### Work task
Copy word for word the lines of the records below, beginning at the one with "Click the bold words 'carrying cash'" and finishing at the one with "You are a GUI", ends included, but none of the pictures.

### The data
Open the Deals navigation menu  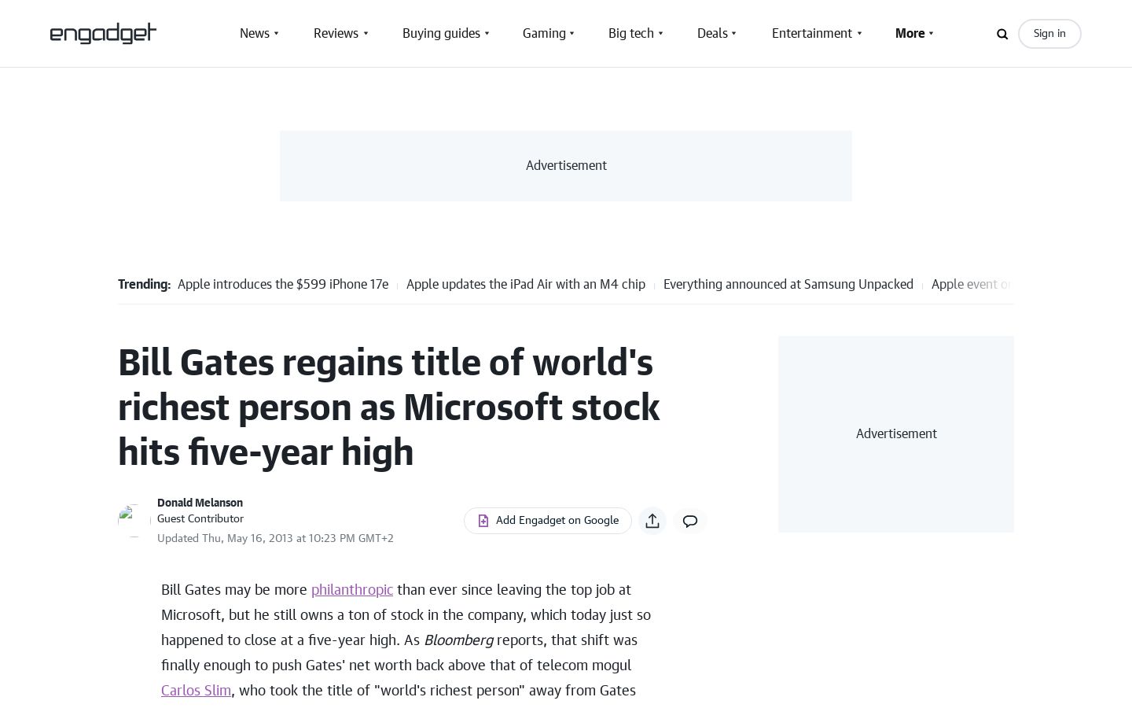click(717, 33)
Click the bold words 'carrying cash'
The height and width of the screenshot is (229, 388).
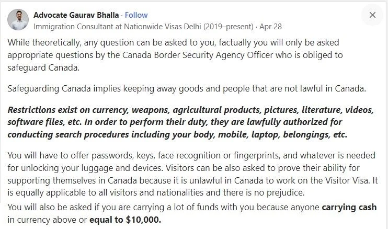tap(349, 207)
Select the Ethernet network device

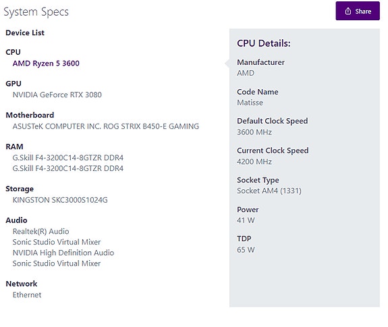(27, 295)
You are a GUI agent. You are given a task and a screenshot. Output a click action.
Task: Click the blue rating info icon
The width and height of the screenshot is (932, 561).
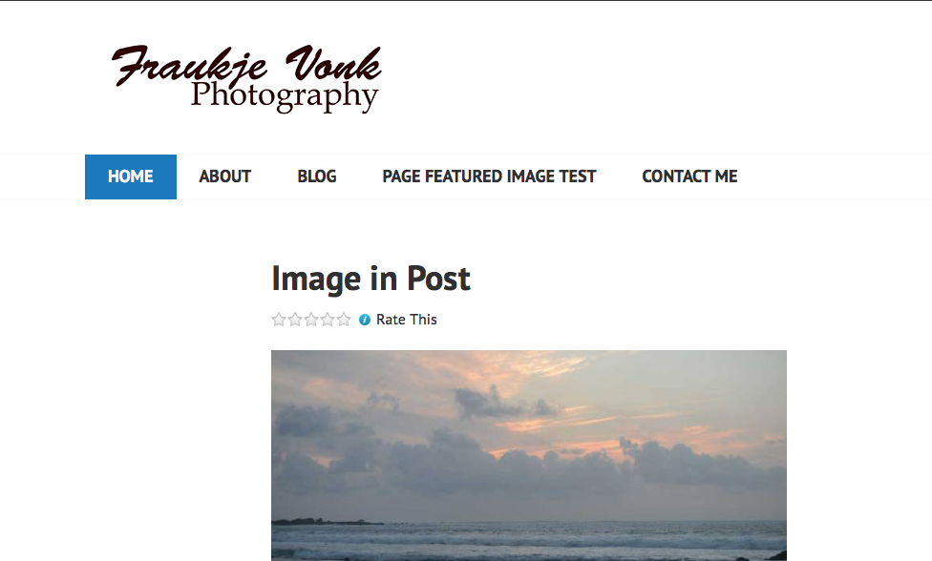365,320
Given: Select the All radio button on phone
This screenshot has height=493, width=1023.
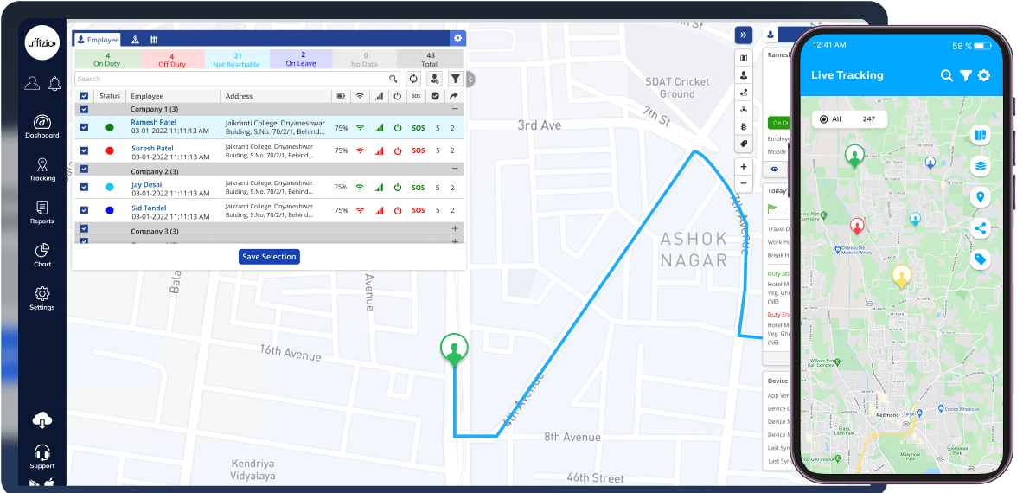Looking at the screenshot, I should tap(823, 119).
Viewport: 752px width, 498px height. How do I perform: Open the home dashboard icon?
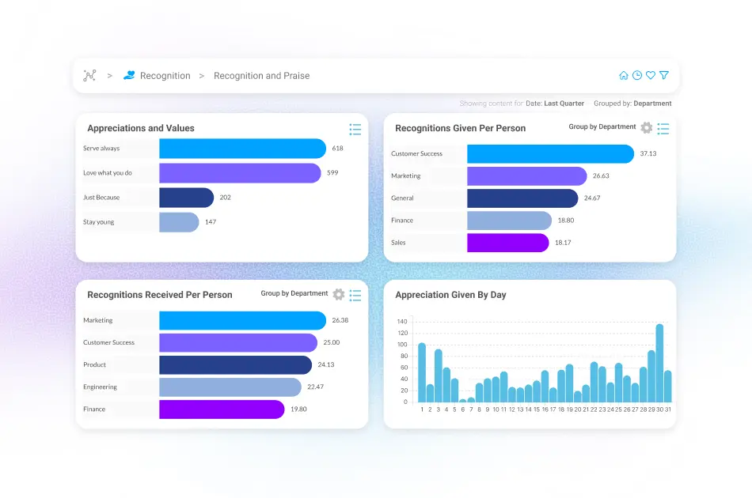pos(624,75)
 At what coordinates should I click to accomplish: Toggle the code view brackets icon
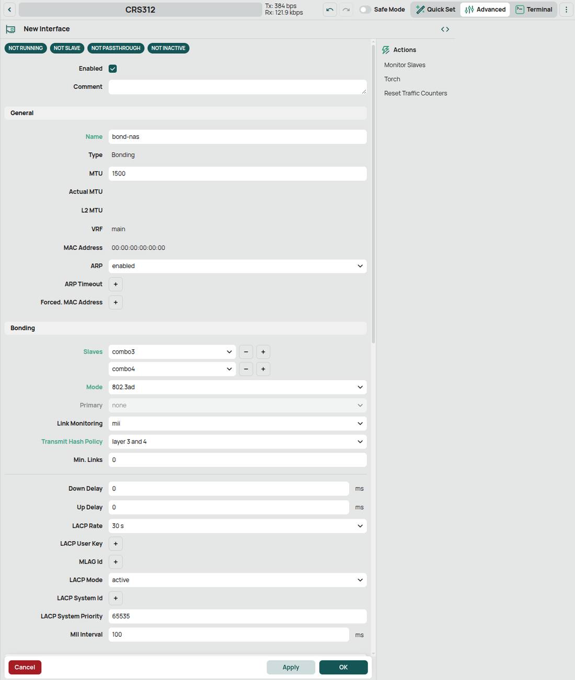(445, 29)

### Response area
Click the bold words 'carrying cash'
The height and width of the screenshot is (229, 388).
tap(349, 207)
Select the Ethernet network device

(27, 295)
You are a GUI agent. You are given a task and a screenshot. Output a click action.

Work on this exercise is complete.